Hammond says the success of COVID-19 vaccinations will come down to management and trust in governance.

He quotes Dr. Halfdan Mahler, former World Health Organization director-general, who described the smallpox eradication program as "a triumph of management, not of medicine."

"I think that today we are absolutely seeing how true that is, that our success with COVID-19 vaccines is going to be a triumph of management," Hammond said.

"As they are discovering in the United States, it is possible to have a substantial supply of vaccine that doesn't get used, at least right away, if you don't have the organizational capacity to store it properly, to give it to the cases where it is needed and get it into people's arms."

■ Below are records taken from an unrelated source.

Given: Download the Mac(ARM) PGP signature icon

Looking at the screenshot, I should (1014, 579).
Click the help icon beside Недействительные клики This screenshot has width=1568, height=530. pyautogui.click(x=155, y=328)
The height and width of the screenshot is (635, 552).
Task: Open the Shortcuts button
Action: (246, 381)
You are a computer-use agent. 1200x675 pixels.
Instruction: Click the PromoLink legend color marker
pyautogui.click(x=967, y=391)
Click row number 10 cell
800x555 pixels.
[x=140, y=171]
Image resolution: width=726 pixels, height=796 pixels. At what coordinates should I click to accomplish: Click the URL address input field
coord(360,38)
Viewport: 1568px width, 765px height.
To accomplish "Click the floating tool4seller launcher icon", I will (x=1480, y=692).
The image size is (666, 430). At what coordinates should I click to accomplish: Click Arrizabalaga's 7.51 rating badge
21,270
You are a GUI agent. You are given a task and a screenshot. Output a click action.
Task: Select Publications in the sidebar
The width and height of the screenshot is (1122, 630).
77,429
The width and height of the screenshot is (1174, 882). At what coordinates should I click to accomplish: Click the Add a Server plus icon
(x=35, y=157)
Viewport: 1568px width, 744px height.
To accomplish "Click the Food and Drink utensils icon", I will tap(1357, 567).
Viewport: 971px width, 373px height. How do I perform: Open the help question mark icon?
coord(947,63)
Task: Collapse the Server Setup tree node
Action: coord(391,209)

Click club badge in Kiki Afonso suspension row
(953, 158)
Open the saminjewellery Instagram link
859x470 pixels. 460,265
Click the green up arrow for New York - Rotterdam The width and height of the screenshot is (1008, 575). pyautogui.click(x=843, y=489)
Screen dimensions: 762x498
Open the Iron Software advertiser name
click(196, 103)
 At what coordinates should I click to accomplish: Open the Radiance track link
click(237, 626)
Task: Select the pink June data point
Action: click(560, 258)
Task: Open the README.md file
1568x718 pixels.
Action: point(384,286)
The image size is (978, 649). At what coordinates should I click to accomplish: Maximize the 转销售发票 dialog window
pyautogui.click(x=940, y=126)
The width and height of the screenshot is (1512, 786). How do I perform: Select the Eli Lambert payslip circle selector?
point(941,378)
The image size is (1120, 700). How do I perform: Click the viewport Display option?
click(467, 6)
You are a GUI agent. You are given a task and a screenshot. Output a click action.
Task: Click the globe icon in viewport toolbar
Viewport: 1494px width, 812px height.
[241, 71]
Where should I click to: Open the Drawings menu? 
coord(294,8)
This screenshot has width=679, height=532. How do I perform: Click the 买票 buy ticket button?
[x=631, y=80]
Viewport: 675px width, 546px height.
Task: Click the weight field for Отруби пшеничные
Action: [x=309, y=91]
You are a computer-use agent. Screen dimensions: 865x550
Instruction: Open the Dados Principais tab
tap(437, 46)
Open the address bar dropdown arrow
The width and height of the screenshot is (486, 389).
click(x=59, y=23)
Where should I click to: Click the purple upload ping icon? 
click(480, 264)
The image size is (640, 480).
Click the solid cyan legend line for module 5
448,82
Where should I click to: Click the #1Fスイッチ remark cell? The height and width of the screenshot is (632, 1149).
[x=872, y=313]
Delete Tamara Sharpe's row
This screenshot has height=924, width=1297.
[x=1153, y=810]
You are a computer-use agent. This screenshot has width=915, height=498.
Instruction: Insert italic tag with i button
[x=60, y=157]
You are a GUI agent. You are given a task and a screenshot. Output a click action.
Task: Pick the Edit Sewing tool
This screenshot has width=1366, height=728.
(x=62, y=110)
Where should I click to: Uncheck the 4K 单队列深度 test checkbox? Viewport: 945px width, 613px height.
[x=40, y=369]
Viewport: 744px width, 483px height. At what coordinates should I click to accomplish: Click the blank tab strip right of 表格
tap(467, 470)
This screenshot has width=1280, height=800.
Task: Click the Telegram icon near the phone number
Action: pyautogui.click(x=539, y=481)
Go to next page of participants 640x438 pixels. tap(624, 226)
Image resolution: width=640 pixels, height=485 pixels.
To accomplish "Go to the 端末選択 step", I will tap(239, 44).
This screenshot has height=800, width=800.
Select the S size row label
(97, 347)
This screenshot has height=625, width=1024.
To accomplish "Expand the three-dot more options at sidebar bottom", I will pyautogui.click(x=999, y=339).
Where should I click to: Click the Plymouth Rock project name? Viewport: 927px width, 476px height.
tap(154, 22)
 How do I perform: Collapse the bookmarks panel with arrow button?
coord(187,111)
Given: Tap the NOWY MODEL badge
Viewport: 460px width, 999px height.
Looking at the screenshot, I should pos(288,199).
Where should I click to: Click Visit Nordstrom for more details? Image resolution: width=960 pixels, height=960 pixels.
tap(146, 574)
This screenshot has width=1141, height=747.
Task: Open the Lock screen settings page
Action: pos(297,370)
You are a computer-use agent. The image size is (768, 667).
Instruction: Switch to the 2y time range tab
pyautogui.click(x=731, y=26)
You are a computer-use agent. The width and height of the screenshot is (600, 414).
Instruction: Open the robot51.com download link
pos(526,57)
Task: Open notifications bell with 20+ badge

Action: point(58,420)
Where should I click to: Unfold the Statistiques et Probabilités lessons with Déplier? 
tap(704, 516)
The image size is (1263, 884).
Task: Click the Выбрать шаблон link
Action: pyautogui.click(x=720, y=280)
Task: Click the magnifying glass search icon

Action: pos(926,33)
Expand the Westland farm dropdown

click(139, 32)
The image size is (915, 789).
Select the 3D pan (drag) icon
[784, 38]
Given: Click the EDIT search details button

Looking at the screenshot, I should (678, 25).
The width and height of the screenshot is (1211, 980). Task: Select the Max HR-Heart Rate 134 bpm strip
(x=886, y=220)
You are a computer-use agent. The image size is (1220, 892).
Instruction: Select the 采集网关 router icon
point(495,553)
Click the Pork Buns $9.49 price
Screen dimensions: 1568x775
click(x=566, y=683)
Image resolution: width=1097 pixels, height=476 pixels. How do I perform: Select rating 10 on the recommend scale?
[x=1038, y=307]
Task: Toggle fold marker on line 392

Another interesting difference between the polio era and the current pandemic is that the polio vaccine trials in the U.S. were essentially run by a private foundation — the National Foundation for Infantile Paralysis, which is today known as the March of Dimes.

"They were actively involved in the funding and the orchestration of this. We are asking our government to do that, which I think is the way it should be. It is just remarkable we are being asked to put faith in our governments at different levels in ways that I think are hard for some people to do. I think it is reminding us just how important it is for all of us to work together...It is a test for all of us working together in our society to go to work on a very complicated problem that doesn't affect every person equally, and that is part of the challenge with COVID. "

"It is a real gut check whether or not you want to foster a world where everybody has a measure of protection and social safety, so it is a challenge in that way."